Il piano, molto articolato, si focalizza fondamentalmente su 5 punti per consentire crescita ma un adeguato ritorno sugli investimenti. Il primo punto è la crescita dei marchi premium con Maserati che punta a 75mila unità nel 2018 e il rilancio di Alfa Romeo che deve aumentare di quasi sei volte i volumi del 2013. Scelta coraggiosa, ma anche fondata da un punto di vista di mercato e di brand per il prestigio di cui ancora gode il marchio Alfa anche negli Usa. E poi c'è Maserati, simbolo del lusso sportivo italiano. Per realizzare questo obiettivo, Fiat Chrysler Automobiles dovrà impegnare i migliori talenti tecnici sia dal punto di vista della progettazione sia della fabbrica, perché va a competere con i prestigiosi marchi tedeschi e giapponesi, rinomati per l'alta tecnologia e l'alta qualità. Il successo di questi due marchi si giocherà anche sul valore delle vetture usate a 3-4 anni dalla messa in esercizio che si fonderà molto sul brand, ma soprattutto sulla qualità e affidabilità di lungo termine.

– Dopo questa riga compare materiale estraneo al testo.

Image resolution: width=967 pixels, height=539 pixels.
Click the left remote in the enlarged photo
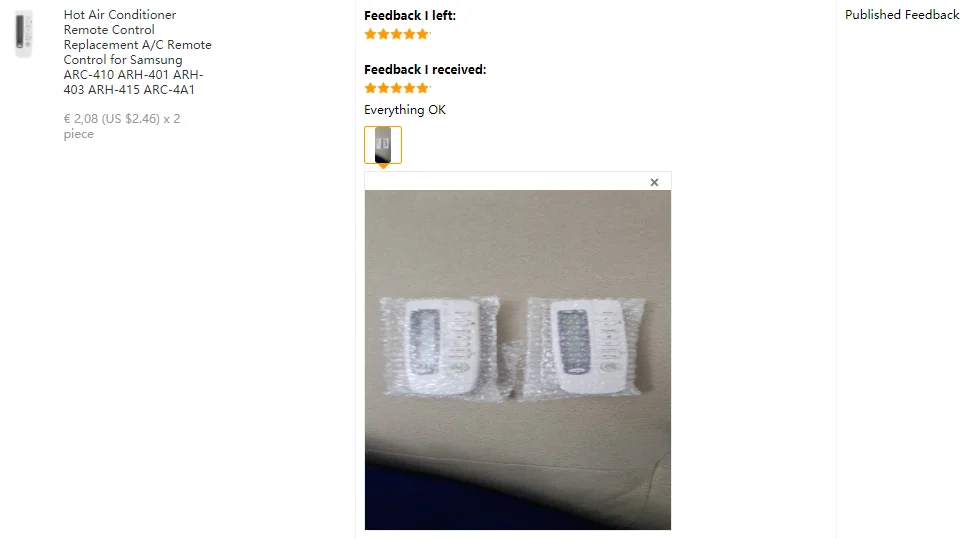click(x=441, y=347)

Il secondo punto riguarda le auto di volume dove la battaglia dei prezzi, particolarmente in Europa, ha contratto sensibilmente i margini per le case e per i distributori, consentendo un modesto se non negativo ritorno sugli investimenti. In questo settore, però, Fiat è regina nel progettare e produrre vetture del segmento A e B a costi molto contenuti, e con Panda, e soprattutto con 500, che sta diventando un brand grazie a 500L e 500X, ha delle carte da giocare sia in campo nazionale sia internazionale. Il terzo punto del piano è rappresentato dal forte incremento di investimenti e di volumi dedicato al marchio Jeep. Passare dalle 732mila unità del 2013 a 1,9 milioni nel 2018 non sarà facile, ma credo che sia possibile con l'allargamento dell'offerta del prodotto Jeep che gode di grande prestigio e potenziale di vendita sia negli Usa sia in Europa, e che si svilupperà molto in Asia e in America del Sud. Il quarto punto di Marchionne è sulle economie di scala, realizzabili con la crescita dei volumi fino ai 7 milioni di veicoli previsti per il 2018 che consentiranno un adeguato ritorno sugli investimenti. Il quinto punto del piano riguarda la finanza e qui, francamente, visti i precedenti, il grande talento di Marchionne, saprà risolvere, al meglio, l'equazione che richiede 55 miliardi di investimenti. Di certo, possiamo dire che Fiat e Chrysler, insieme, hanno molte più possibilità di raccolta di capitali e di successo, di quanto possano conseguire separatamente. Come sempre, la presentazione di un piano così ambizioso ha suscitato varie reazioni: ottimistiche, realistiche, scettiche. Non credo valga la pena di addentrarsi sui numeri realizzabili o non realizzabili, per intero o in parte, ma piuttosto constatare che le direttrici strategiche fondamentali sono condivisibili.